Task statement =
Print the listing in full, with no character changed.
----
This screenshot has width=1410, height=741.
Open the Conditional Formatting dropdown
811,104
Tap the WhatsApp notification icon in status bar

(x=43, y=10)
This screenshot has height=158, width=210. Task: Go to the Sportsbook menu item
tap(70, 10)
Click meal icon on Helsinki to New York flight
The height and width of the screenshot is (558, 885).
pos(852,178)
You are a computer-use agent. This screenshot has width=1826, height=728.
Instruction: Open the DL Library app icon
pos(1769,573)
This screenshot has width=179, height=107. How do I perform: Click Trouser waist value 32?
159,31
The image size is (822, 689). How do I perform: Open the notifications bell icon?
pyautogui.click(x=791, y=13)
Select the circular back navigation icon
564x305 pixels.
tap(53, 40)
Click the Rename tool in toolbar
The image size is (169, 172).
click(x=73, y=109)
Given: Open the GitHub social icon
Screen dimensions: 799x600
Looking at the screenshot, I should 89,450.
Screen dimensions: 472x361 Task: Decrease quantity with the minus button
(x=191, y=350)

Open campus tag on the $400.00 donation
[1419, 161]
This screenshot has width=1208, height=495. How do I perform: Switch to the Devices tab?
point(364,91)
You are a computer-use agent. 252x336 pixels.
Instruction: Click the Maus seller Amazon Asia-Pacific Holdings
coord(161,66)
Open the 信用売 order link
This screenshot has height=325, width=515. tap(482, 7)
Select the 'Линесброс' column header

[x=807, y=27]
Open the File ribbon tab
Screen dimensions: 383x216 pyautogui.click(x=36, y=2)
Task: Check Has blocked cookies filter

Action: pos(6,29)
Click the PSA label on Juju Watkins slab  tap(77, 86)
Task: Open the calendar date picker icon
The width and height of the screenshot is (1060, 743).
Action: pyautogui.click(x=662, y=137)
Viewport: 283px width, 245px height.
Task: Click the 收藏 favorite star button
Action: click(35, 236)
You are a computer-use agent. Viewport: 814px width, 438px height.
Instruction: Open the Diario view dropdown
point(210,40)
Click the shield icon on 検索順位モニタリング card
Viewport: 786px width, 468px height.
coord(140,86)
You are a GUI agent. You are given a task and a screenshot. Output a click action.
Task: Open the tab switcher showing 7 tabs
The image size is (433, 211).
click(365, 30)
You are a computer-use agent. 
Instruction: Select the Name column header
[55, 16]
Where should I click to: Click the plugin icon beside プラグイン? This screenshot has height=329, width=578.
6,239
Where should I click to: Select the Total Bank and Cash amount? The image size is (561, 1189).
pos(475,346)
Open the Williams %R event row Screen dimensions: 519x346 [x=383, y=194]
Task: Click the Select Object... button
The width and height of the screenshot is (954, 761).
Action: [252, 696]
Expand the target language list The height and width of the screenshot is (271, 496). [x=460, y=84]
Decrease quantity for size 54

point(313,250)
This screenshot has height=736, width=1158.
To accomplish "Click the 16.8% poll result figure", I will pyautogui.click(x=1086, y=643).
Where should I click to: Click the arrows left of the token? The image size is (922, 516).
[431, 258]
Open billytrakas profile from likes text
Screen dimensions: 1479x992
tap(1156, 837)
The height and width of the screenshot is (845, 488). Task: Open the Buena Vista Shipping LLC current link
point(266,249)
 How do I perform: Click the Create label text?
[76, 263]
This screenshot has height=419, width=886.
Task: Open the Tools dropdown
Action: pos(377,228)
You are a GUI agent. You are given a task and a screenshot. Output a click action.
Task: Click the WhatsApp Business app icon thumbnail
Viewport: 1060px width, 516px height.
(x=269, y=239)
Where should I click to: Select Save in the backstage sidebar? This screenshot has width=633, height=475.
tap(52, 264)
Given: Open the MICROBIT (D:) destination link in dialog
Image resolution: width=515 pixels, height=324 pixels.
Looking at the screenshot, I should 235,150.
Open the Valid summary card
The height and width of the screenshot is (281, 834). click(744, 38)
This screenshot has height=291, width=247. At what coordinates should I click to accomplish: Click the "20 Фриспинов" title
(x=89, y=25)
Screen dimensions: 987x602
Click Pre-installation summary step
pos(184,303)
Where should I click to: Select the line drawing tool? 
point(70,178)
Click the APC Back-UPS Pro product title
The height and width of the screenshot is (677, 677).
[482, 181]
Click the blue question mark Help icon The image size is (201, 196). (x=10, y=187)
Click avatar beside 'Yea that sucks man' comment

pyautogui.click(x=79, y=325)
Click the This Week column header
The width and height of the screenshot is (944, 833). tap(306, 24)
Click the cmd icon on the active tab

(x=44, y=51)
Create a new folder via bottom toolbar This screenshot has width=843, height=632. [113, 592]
----
Answer for the task =
This screenshot has width=1410, height=741.
Open the Conditional Formatting dropdown
811,104
Tap the WhatsApp notification icon in status bar

(x=43, y=10)
This screenshot has height=158, width=210. Task: Go to the Sportsbook menu item
tap(70, 10)
Click meal icon on Helsinki to New York flight
The height and width of the screenshot is (558, 885).
pos(852,178)
You are a computer-use agent. This screenshot has width=1826, height=728.
Instruction: Open the DL Library app icon
pos(1769,573)
This screenshot has width=179, height=107. How do I perform: Click Trouser waist value 32?
159,31
The image size is (822, 689). How do I perform: Open the notifications bell icon?
pyautogui.click(x=791, y=13)
Select the circular back navigation icon
564x305 pixels.
tap(53, 40)
Click the Rename tool in toolbar
The image size is (169, 172).
click(x=73, y=109)
Given: Open the GitHub social icon
Screen dimensions: 799x600
Looking at the screenshot, I should 89,450.
Screen dimensions: 472x361 Task: Decrease quantity with the minus button
(x=191, y=350)

Open campus tag on the $400.00 donation
[1419, 161]
This screenshot has width=1208, height=495. How do I perform: Switch to the Devices tab?
point(364,91)
You are a computer-use agent. 252x336 pixels.
Instruction: Click the Maus seller Amazon Asia-Pacific Holdings
coord(161,66)
Open the 信用売 order link
This screenshot has height=325, width=515. tap(482, 7)
Select the 'Линесброс' column header

[x=807, y=27]
Open the File ribbon tab
Screen dimensions: 383x216 pyautogui.click(x=36, y=2)
Task: Check Has blocked cookies filter

Action: pos(6,29)
Click the PSA label on Juju Watkins slab  tap(77, 86)
Task: Open the calendar date picker icon
The width and height of the screenshot is (1060, 743).
Action: pyautogui.click(x=662, y=137)
Viewport: 283px width, 245px height.
Task: Click the 收藏 favorite star button
Action: click(35, 236)
You are a computer-use agent. Viewport: 814px width, 438px height.
Instruction: Open the Diario view dropdown
point(210,40)
Click the shield icon on 検索順位モニタリング card
Viewport: 786px width, 468px height.
coord(140,86)
You are a GUI agent. You are given a task and a screenshot. Output a click action.
Task: Open the tab switcher showing 7 tabs
The image size is (433, 211).
click(365, 30)
You are a computer-use agent. 
Instruction: Select the Name column header
[55, 16]
Where should I click to: Click the plugin icon beside プラグイン? This screenshot has height=329, width=578.
6,239
Where should I click to: Select the Total Bank and Cash amount? The image size is (561, 1189).
pos(475,346)
Open the Williams %R event row Screen dimensions: 519x346 [x=383, y=194]
Task: Click the Select Object... button
The width and height of the screenshot is (954, 761).
Action: [252, 696]
Expand the target language list The height and width of the screenshot is (271, 496). [x=460, y=84]
Decrease quantity for size 54

point(313,250)
This screenshot has height=736, width=1158.
To accomplish "Click the 16.8% poll result figure", I will pyautogui.click(x=1086, y=643).
Where should I click to: Click the arrows left of the token? The image size is (922, 516).
[431, 258]
Open billytrakas profile from likes text
Screen dimensions: 1479x992
tap(1156, 837)
The height and width of the screenshot is (845, 488). Task: Open the Buena Vista Shipping LLC current link
point(266,249)
 How do I perform: Click the Create label text?
[76, 263]
This screenshot has height=419, width=886.
Task: Open the Tools dropdown
Action: pos(377,228)
You are a GUI agent. You are given a task and a screenshot. Output a click action.
Task: Click the WhatsApp Business app icon thumbnail
Viewport: 1060px width, 516px height.
(x=269, y=239)
Where should I click to: Select Save in the backstage sidebar? This screenshot has width=633, height=475.
tap(52, 264)
Given: Open the MICROBIT (D:) destination link in dialog
Image resolution: width=515 pixels, height=324 pixels.
Looking at the screenshot, I should 235,150.
Open the Valid summary card
The height and width of the screenshot is (281, 834). click(744, 38)
This screenshot has height=291, width=247. At what coordinates should I click to accomplish: Click the "20 Фриспинов" title
(x=89, y=25)
Screen dimensions: 987x602
Click Pre-installation summary step
pos(184,303)
Where should I click to: Select the line drawing tool? 
point(70,178)
Click the APC Back-UPS Pro product title
The height and width of the screenshot is (677, 677).
[482, 181]
Click the blue question mark Help icon The image size is (201, 196). (x=10, y=187)
Click avatar beside 'Yea that sucks man' comment

pyautogui.click(x=79, y=325)
Click the This Week column header
The width and height of the screenshot is (944, 833). tap(306, 24)
Click the cmd icon on the active tab

(x=44, y=51)
Create a new folder via bottom toolbar This screenshot has width=843, height=632. [113, 592]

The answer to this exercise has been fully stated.